Название: Silver
Автор: PENNY JORDAN
Издательство: HarperCollins
Жанр: Современные любовные романы
isbn: 9781474032513
isbn:
Idly she wondered who would be the victor if the two men were ever to confront one another as enemies. Pound for pound, inch for inch they were probably evenly matched, both tall, well-muscled men, although Jake had a way of moving that was somehow far more intimidating than Charles’s aggressively male stride.
Physically, there was surely no comparison. Charles had the looks of a screen idol, and the charisma… Jake, on the other hand, had the kind of face that women would find challenging and a little austere.

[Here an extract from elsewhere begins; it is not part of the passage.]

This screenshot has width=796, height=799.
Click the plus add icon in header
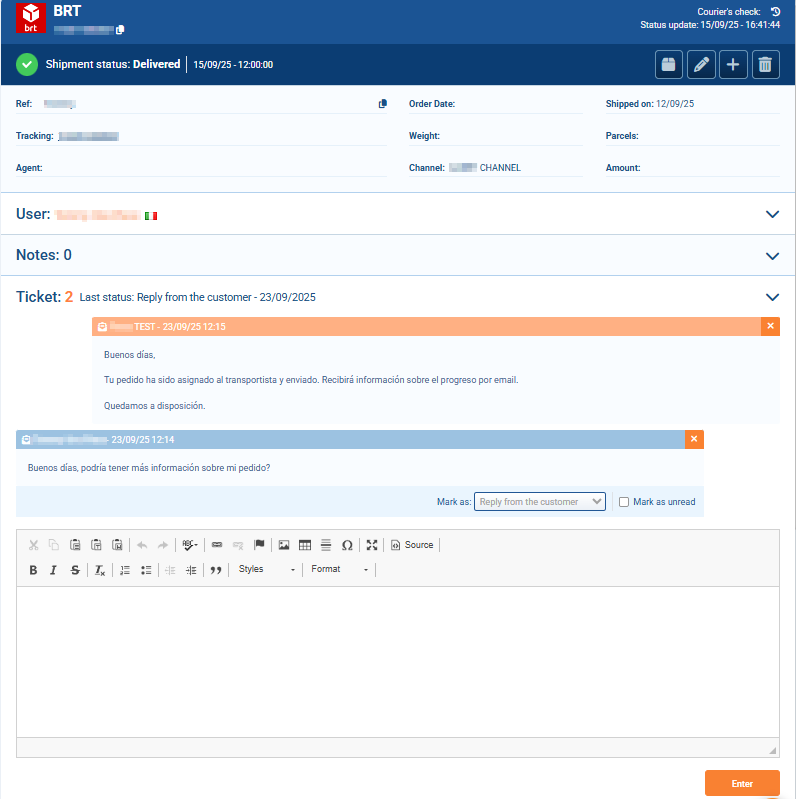coord(733,65)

Charles had the natural hauteur and arrogance that came from having a privileged, wealthy background; he possessed charm, sophistication—sex appeal. He also possessed, as she had good cause to know, a deep vein of cruelty, a love of inflicting emotional and physical pain… a desire to dominate and destroy. Charles, all golden beauty on the outside, was inwardly corrupt… even evil… Silver gave a tiny shudder, remembering the extent of that evil, wondering how many lives it had touched and damaged.
Jake, on the other hand, was without such cruelty. He was hard, yes, unyielding, savagely determined, completely impervious to the kind of vanities which she knew were going to be Charles’s downfall.
In any kind of contest between them, Charles should have been the victor, and yet there was something about Jake that made her acknowledge that when he thought he was in the right he would hang on as grimly as the proverbial bulldog. She respected Jake, something she realised with a sudden start of shock she had never felt for Charles, despite her youthful idolatry of him.
A tiny frisson of unwanted sensation touched her, an awareness… sharply poignant, shockingly intense—something dangerous and not to be thought of.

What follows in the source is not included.